### SUPPLIED MATERIAL:
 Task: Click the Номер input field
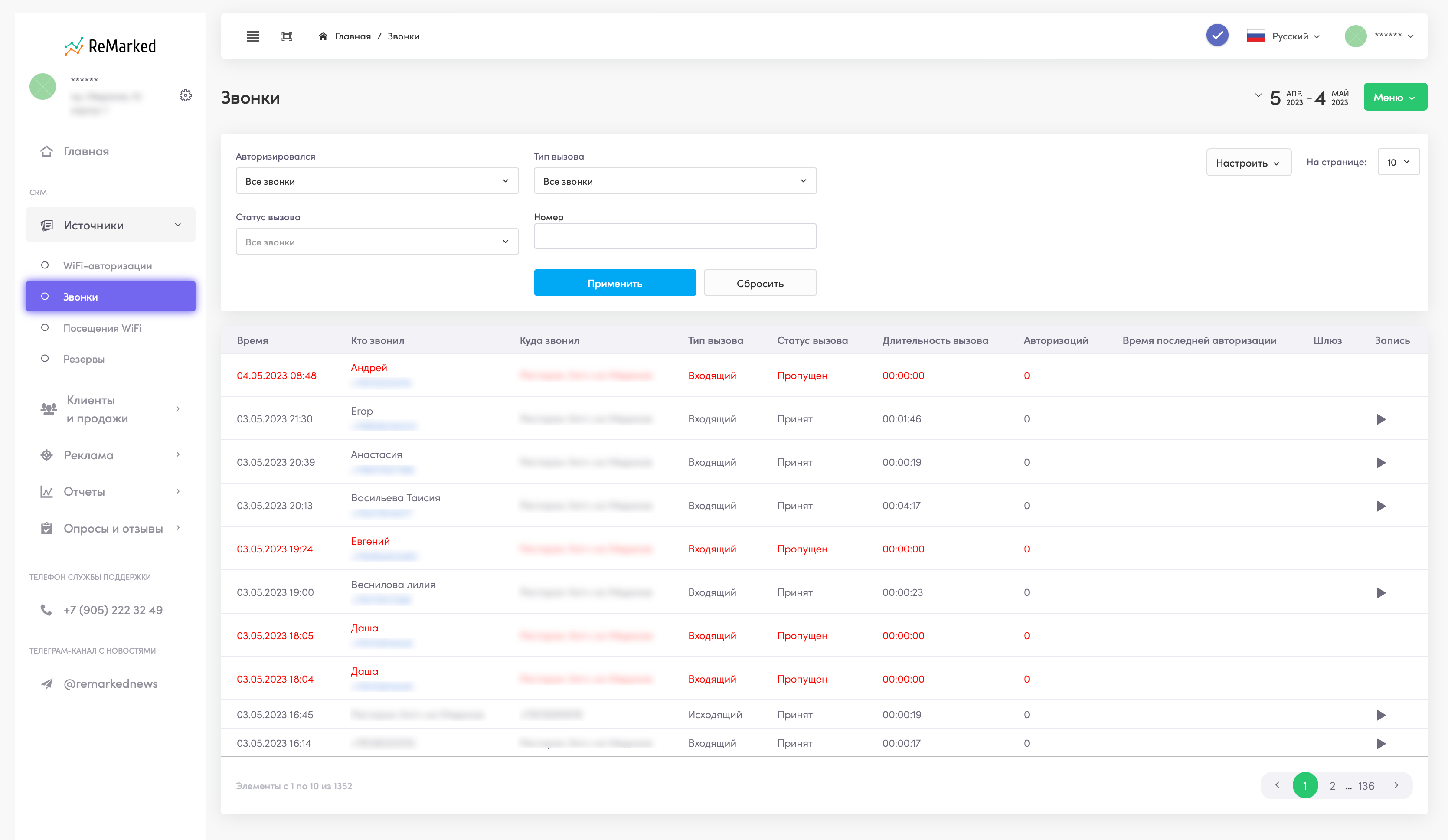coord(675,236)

...

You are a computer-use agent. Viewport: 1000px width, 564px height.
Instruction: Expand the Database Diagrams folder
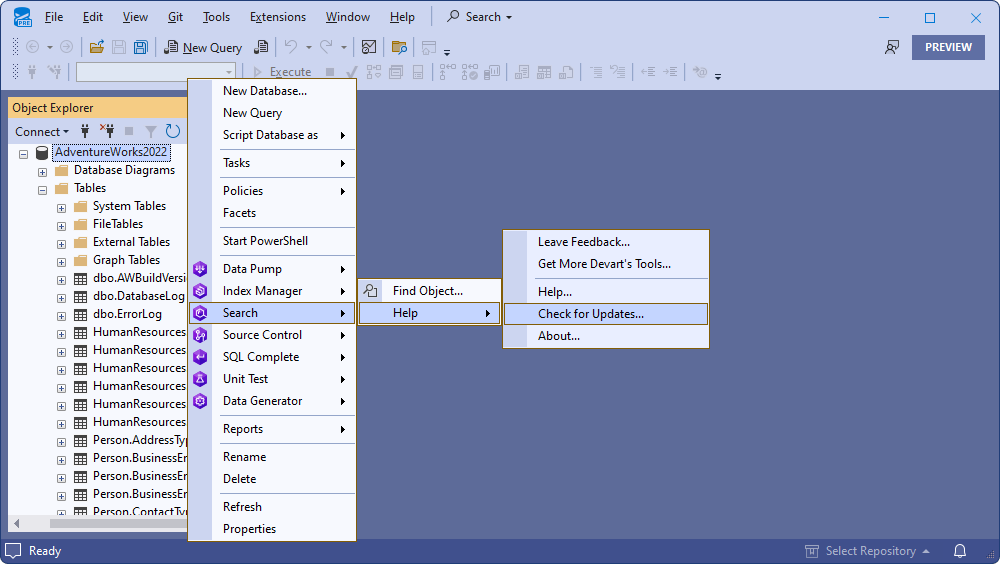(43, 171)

### TASK BRIEF:
From the data above, extract every line that contains the string "agent".

### SOLUTION TO THE EXERCISE:
You are a computer-use agent. Viewport: 1000px width, 564px height.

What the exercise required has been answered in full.